[Opening Information shown section]
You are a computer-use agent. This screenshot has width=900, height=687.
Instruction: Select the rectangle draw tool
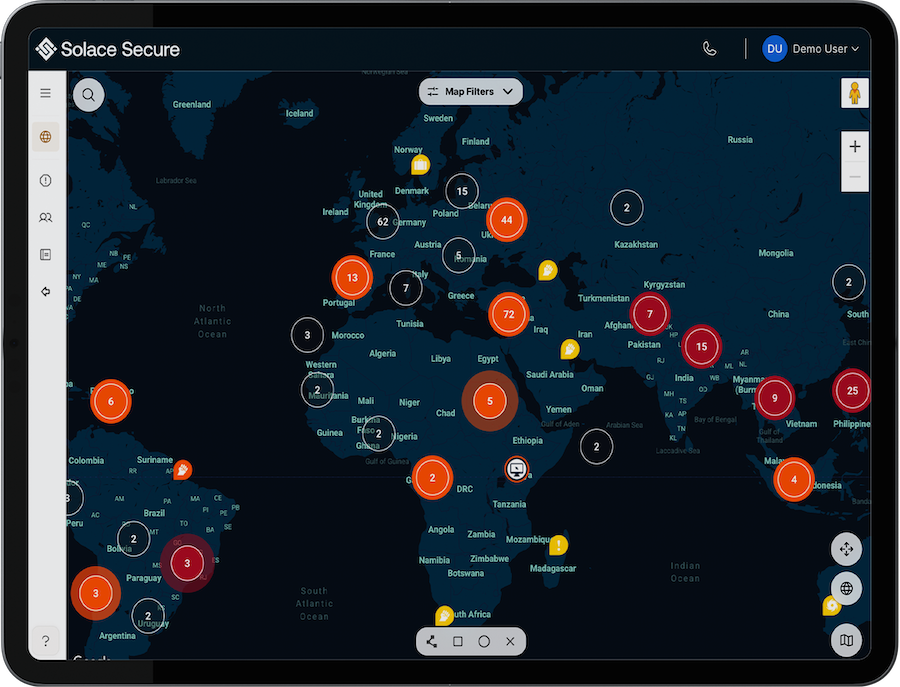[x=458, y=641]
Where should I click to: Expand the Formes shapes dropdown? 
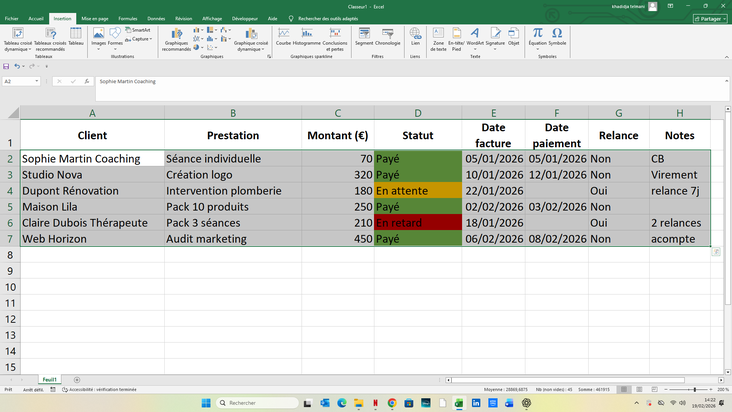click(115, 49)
[Closing Information shown section]
Exercise details:
Take the line containing "Where should I" through the last line of the material and retype exactly those lines, both ends included, with no pictures.

Answer space:
Where should I click to: Expand the Formes shapes dropdown? 
click(115, 49)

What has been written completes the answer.